Target position records:
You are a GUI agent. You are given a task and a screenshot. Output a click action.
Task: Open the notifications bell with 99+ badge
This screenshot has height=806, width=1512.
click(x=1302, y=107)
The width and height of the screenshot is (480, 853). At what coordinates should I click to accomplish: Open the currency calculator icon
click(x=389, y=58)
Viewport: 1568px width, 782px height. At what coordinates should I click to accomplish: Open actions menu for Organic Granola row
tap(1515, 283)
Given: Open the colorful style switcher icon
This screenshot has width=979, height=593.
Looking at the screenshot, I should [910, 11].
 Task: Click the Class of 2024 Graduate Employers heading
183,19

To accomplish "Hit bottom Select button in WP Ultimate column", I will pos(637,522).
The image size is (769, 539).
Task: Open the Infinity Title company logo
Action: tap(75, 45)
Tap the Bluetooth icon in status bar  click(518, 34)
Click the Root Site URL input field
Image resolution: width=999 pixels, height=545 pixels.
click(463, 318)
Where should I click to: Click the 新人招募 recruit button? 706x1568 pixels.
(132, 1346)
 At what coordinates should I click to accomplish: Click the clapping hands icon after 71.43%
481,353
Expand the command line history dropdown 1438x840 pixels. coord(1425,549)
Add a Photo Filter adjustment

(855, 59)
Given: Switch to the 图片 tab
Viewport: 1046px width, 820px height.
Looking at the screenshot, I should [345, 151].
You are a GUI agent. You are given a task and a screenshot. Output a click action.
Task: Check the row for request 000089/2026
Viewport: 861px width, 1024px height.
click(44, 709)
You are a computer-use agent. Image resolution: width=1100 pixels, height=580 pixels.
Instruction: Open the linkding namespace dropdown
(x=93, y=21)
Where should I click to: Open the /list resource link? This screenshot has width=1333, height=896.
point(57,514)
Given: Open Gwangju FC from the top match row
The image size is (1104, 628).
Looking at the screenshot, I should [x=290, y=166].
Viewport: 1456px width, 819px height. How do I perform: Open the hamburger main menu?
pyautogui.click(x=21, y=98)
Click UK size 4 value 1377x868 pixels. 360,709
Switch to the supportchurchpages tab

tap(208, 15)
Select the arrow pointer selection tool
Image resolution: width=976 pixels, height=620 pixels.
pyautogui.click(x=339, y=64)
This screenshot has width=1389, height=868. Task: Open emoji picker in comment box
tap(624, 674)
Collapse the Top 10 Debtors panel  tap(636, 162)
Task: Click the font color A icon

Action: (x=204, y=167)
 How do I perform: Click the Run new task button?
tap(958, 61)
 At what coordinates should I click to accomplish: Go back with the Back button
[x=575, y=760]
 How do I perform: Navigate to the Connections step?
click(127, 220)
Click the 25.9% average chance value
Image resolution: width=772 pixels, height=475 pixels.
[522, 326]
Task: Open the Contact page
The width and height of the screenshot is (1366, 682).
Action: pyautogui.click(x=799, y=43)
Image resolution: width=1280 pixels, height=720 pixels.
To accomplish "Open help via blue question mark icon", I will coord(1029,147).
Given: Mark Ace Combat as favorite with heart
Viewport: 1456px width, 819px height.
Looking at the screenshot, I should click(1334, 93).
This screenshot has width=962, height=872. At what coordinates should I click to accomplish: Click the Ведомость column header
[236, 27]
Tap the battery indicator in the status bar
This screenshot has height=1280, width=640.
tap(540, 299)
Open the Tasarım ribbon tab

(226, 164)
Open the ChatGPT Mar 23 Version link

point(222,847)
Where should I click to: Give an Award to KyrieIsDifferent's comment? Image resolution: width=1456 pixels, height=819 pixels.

> Written exercise: Reproduce the lines of the listing verbatim, from the line with "Click UK size" to the line with "tap(958, 61)", including both of those lines.

> The completed task:
Click UK size 4 value 1377x868 pixels. 360,709
Switch to the supportchurchpages tab

tap(208, 15)
Select the arrow pointer selection tool
Image resolution: width=976 pixels, height=620 pixels.
pyautogui.click(x=339, y=64)
This screenshot has width=1389, height=868. Task: Open emoji picker in comment box
tap(624, 674)
Collapse the Top 10 Debtors panel  tap(636, 162)
Task: Click the font color A icon

Action: (x=204, y=167)
 How do I perform: Click the Run new task button?
tap(958, 61)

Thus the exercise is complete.